_Task requirements_: Your task is to copy the stretch of lines in the records below that begins with the line containing "Engell, Lorenz (265, 1070)" and ends with the line containing "Knoche, Michael (270, 375)", exactly as written, with nothing added.

_Supplied information_:
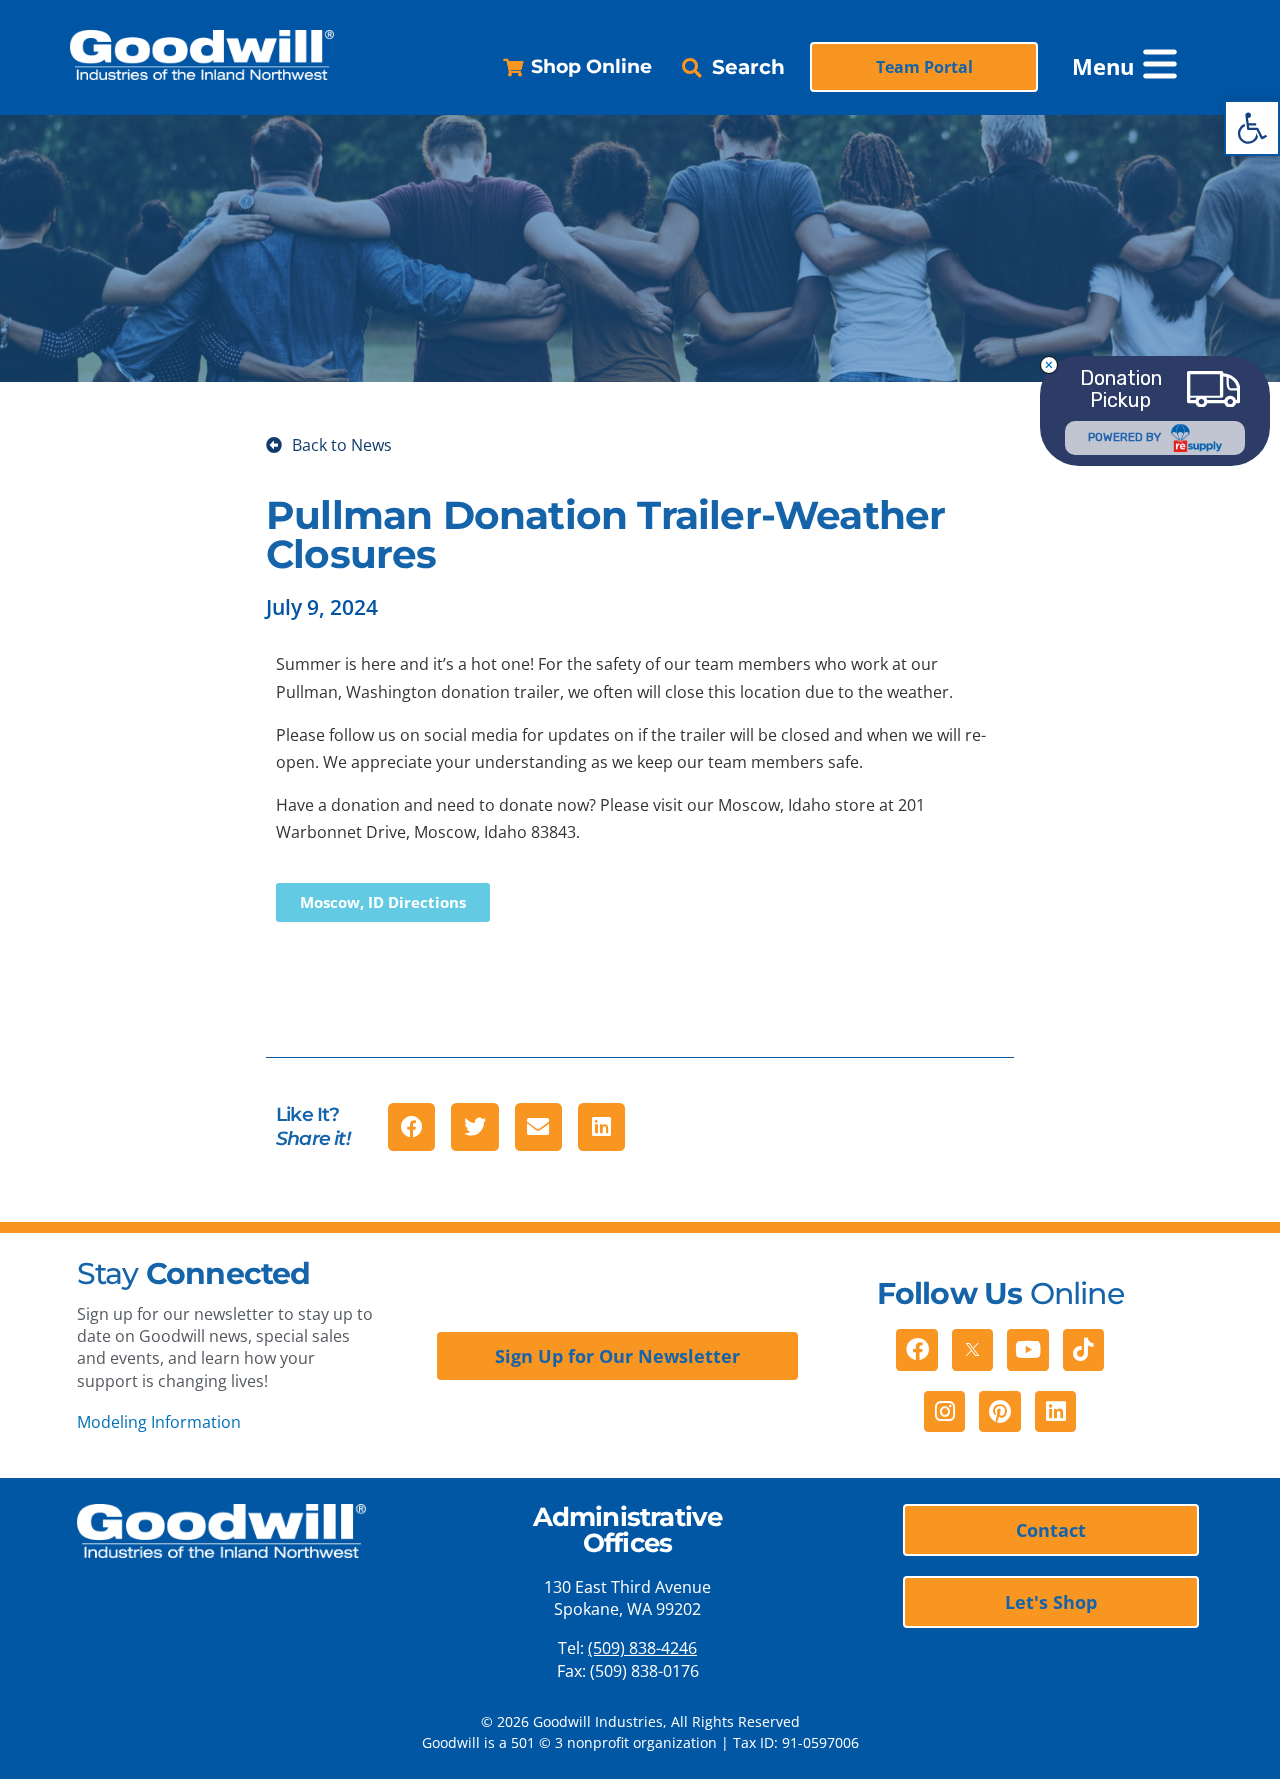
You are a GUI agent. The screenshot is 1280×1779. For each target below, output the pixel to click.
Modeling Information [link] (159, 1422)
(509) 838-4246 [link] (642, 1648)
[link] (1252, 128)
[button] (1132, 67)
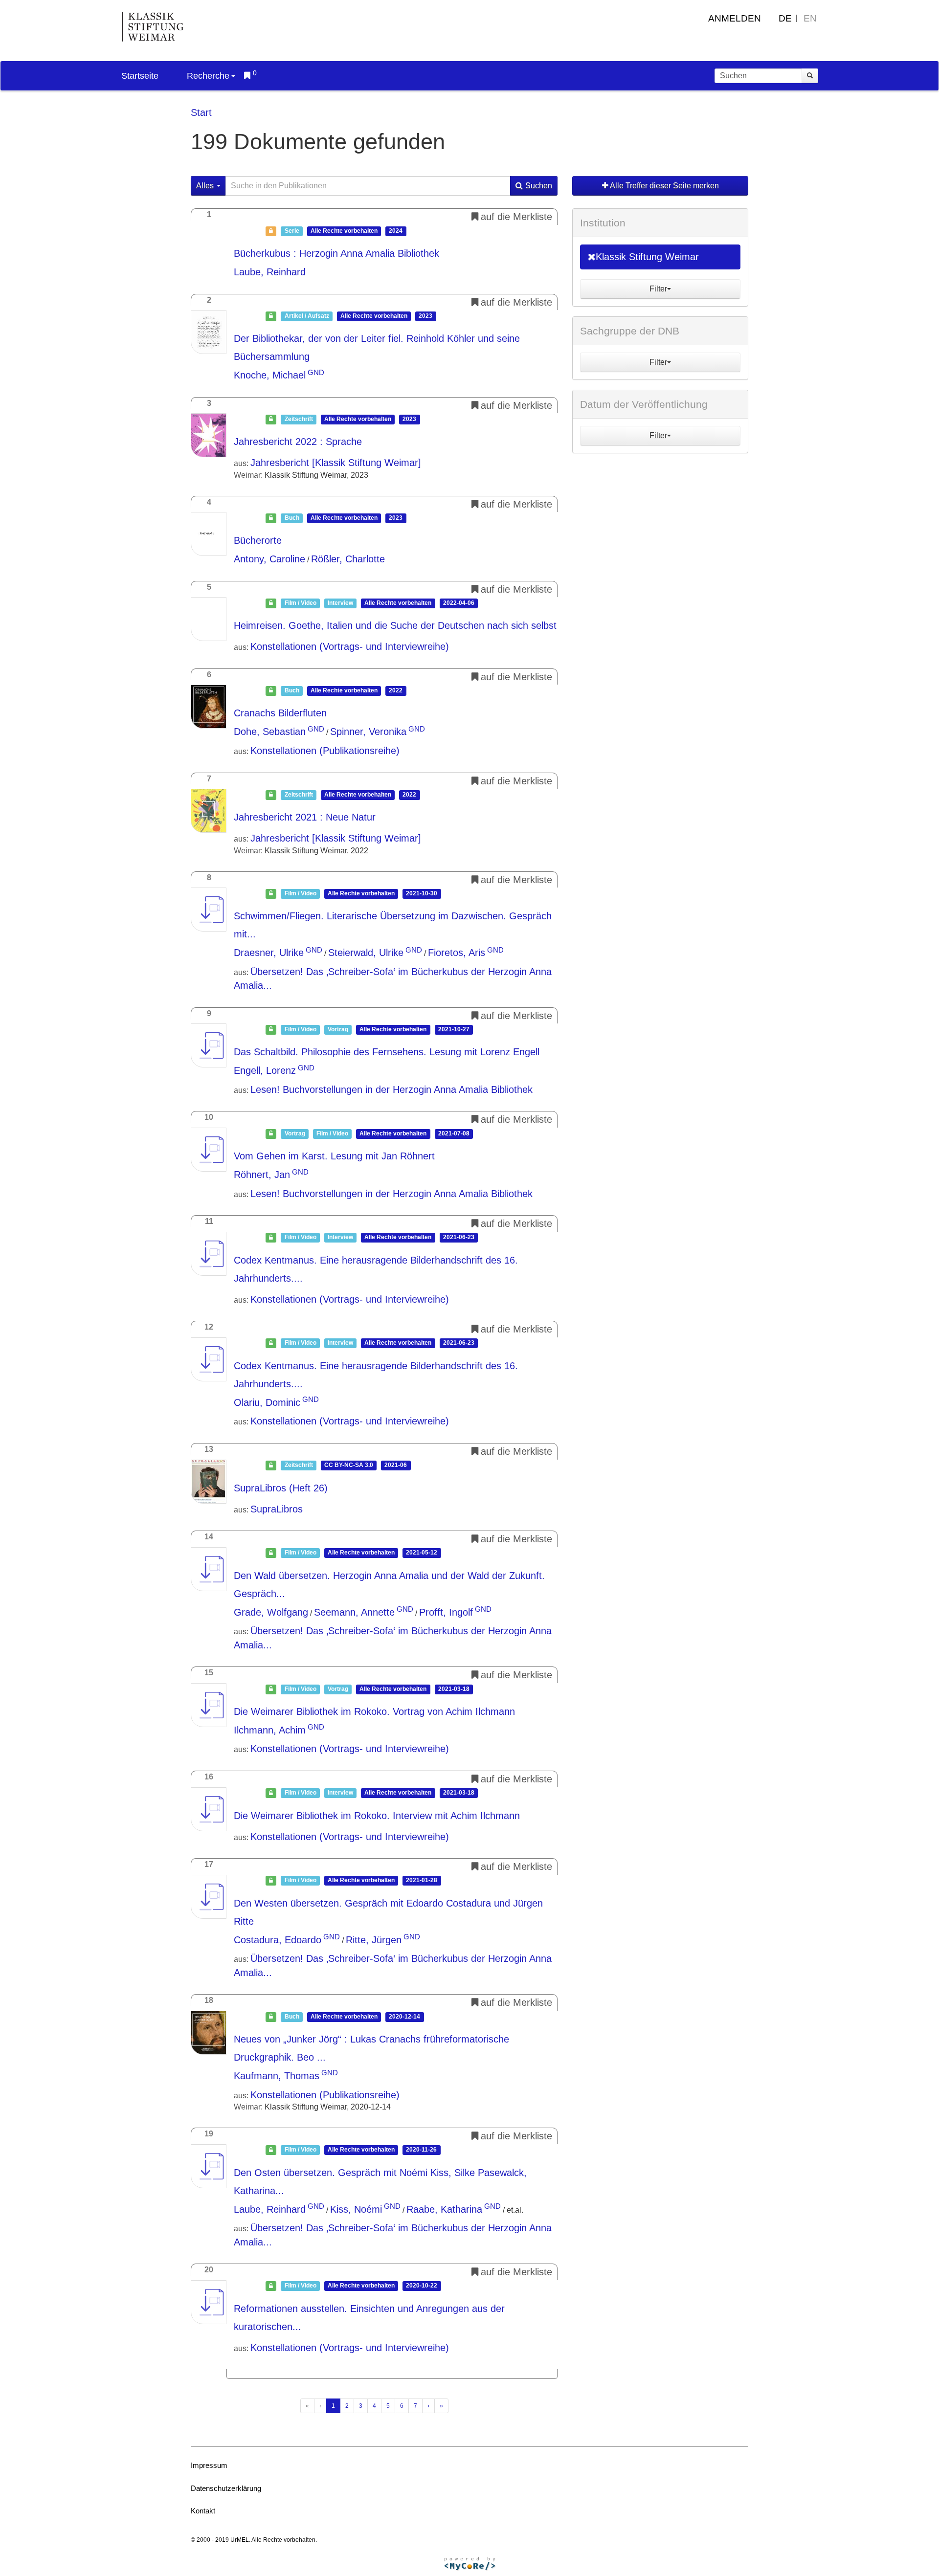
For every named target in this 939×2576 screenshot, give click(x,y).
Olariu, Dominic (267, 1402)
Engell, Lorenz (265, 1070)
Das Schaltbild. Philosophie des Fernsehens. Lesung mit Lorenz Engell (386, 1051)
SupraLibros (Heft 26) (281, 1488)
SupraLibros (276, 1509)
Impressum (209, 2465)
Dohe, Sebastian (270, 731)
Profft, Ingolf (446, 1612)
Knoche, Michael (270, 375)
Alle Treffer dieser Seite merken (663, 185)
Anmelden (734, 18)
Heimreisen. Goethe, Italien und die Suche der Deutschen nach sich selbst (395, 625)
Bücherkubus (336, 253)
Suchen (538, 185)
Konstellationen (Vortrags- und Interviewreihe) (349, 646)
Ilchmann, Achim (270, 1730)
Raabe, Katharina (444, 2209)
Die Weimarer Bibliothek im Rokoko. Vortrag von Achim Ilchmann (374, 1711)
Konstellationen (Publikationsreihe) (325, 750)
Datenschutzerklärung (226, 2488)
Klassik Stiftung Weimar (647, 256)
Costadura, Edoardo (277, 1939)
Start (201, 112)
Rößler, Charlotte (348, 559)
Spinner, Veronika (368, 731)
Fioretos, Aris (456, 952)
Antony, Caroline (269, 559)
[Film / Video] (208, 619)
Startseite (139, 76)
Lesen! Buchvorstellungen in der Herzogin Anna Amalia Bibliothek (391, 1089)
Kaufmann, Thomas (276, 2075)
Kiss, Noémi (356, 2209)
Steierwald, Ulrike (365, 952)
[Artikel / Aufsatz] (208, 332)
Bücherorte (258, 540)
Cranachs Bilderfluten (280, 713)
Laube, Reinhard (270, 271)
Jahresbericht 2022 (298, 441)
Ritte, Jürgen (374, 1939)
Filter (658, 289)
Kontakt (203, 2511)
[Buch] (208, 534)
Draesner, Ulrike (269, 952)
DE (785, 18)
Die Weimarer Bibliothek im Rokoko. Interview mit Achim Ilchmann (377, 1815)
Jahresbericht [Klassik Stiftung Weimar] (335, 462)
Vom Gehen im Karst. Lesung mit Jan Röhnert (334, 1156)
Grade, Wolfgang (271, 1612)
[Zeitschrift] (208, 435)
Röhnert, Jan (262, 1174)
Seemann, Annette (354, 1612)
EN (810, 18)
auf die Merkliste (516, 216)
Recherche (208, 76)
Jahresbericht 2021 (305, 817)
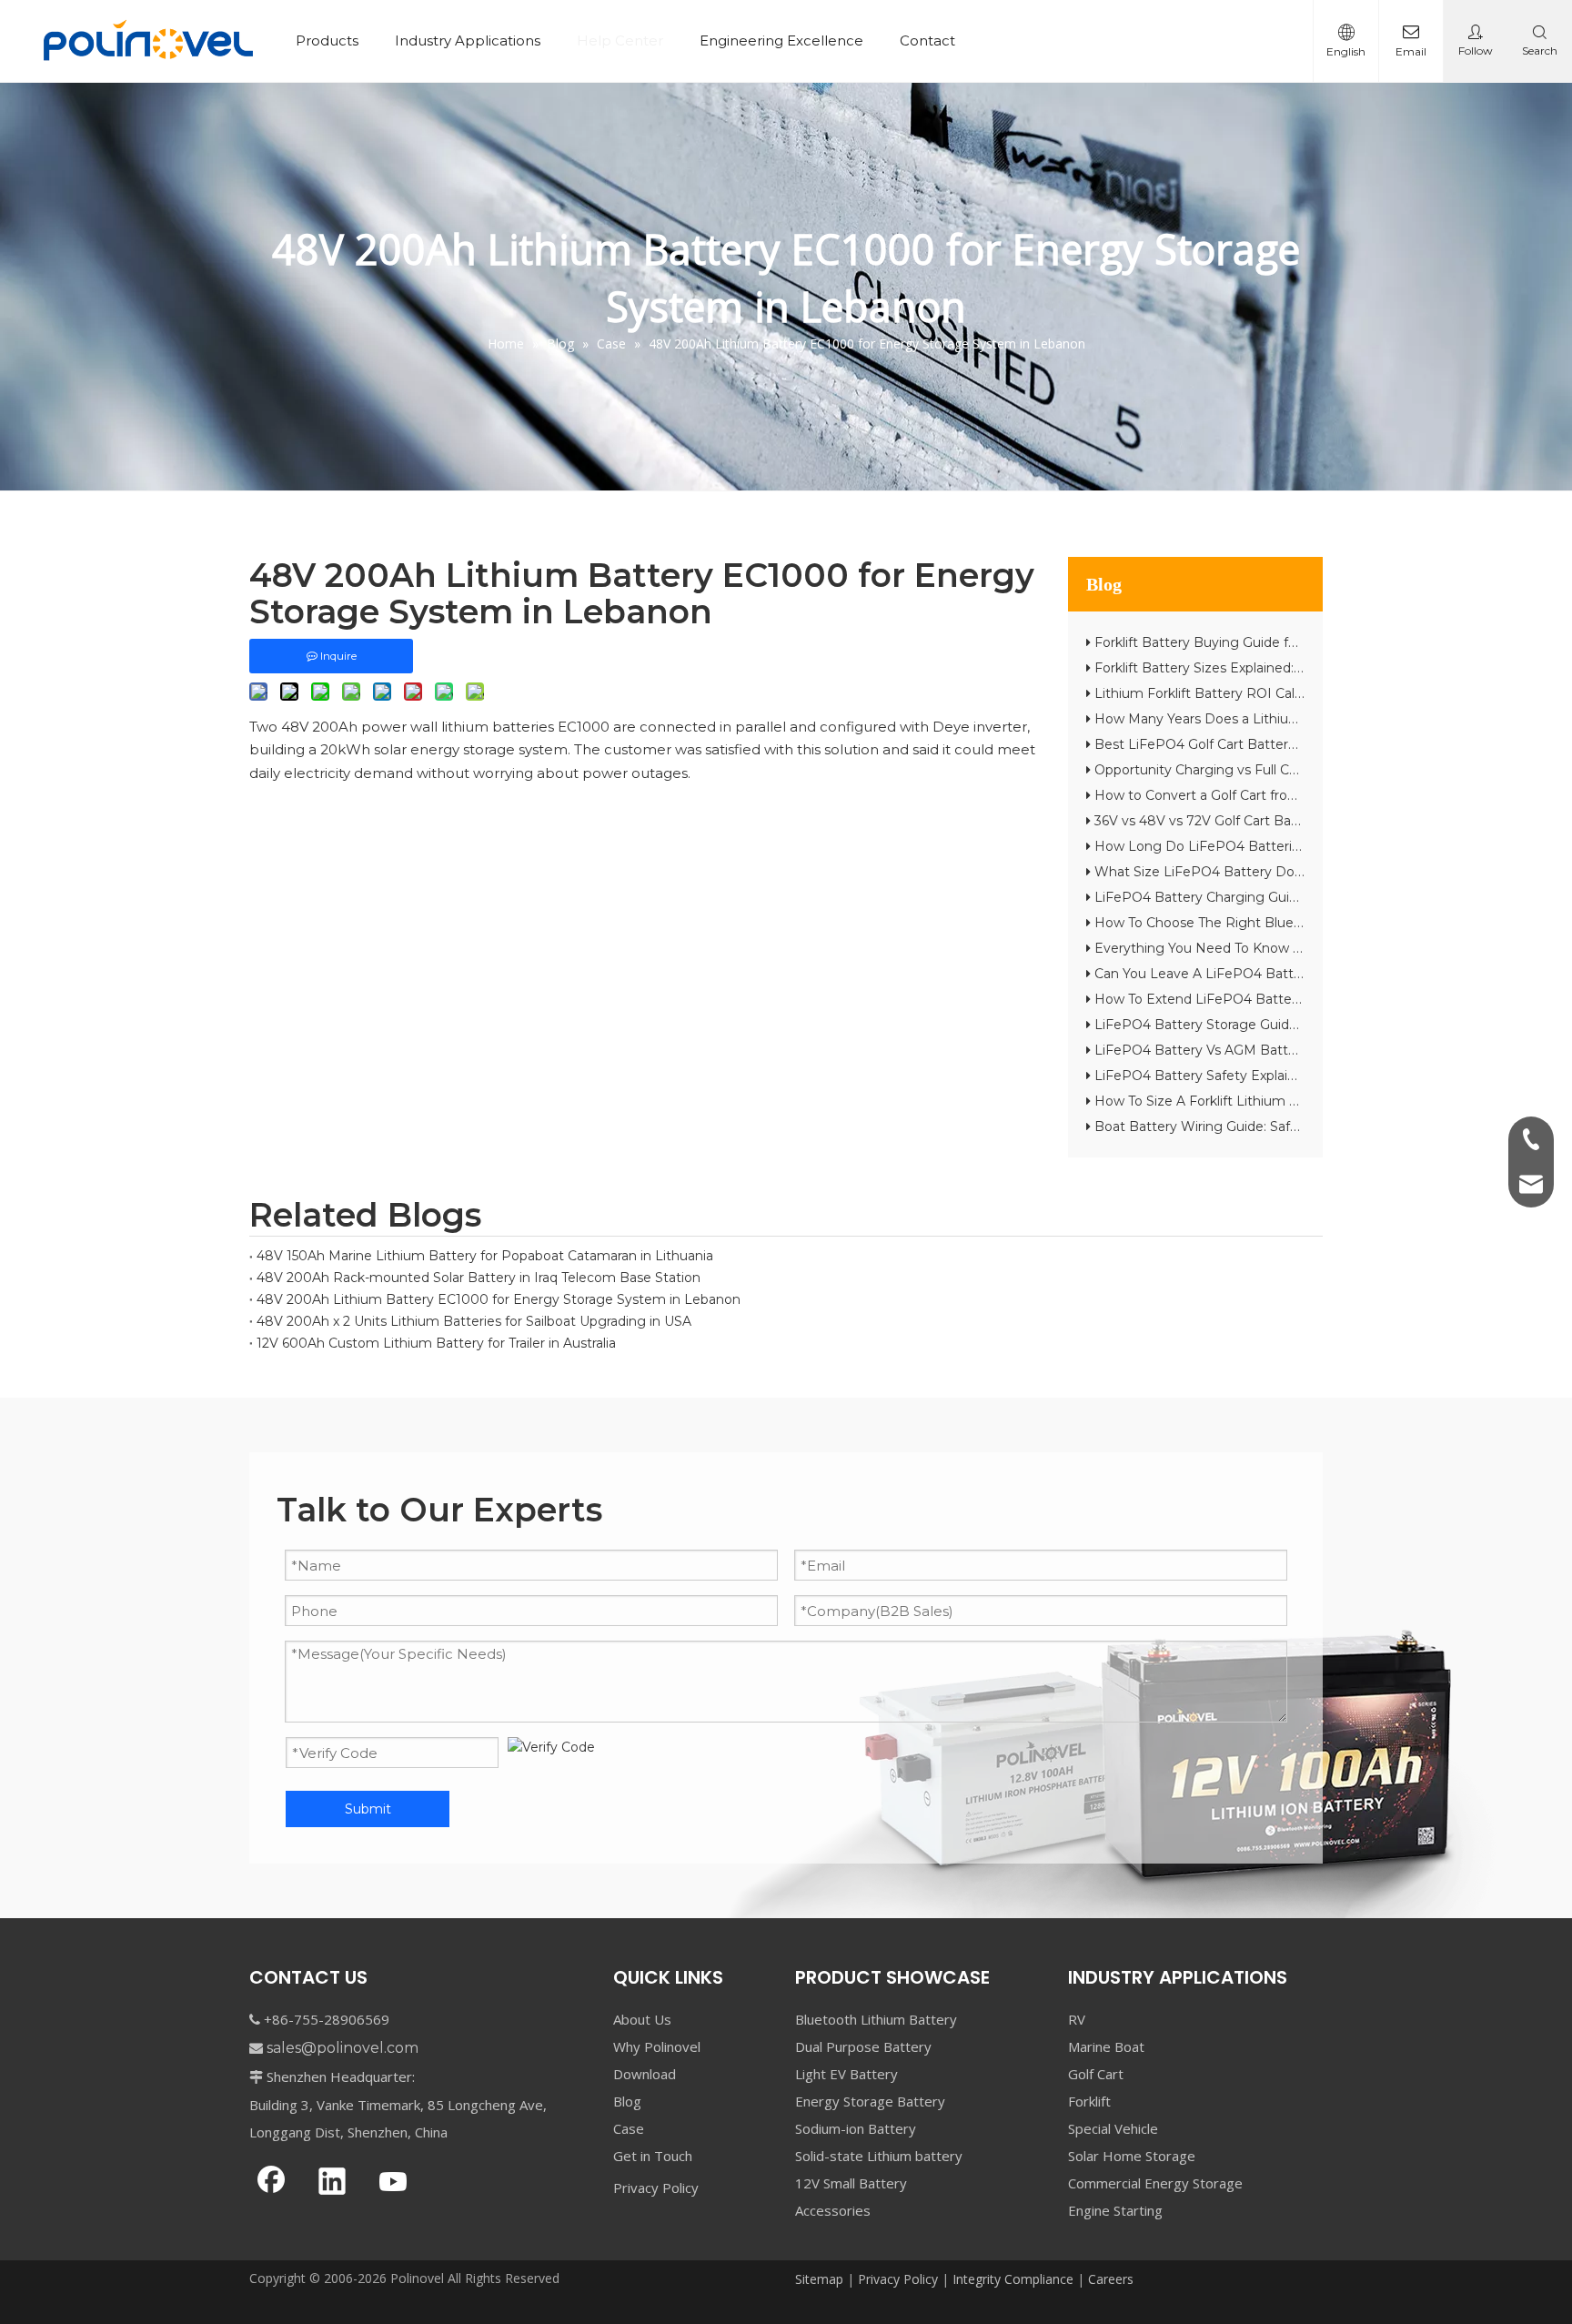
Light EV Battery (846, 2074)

_Result_:
Engell, Lorenz (265, 1070)
Das Schaltbild. Philosophie des Fernsehens. Lesung mit Lorenz Engell (386, 1051)
SupraLibros (Heft 26) (281, 1488)
SupraLibros (276, 1509)
Impressum (209, 2465)
Dohe, Sebastian (270, 731)
Profft, Ingolf (446, 1612)
Knoche, Michael (270, 375)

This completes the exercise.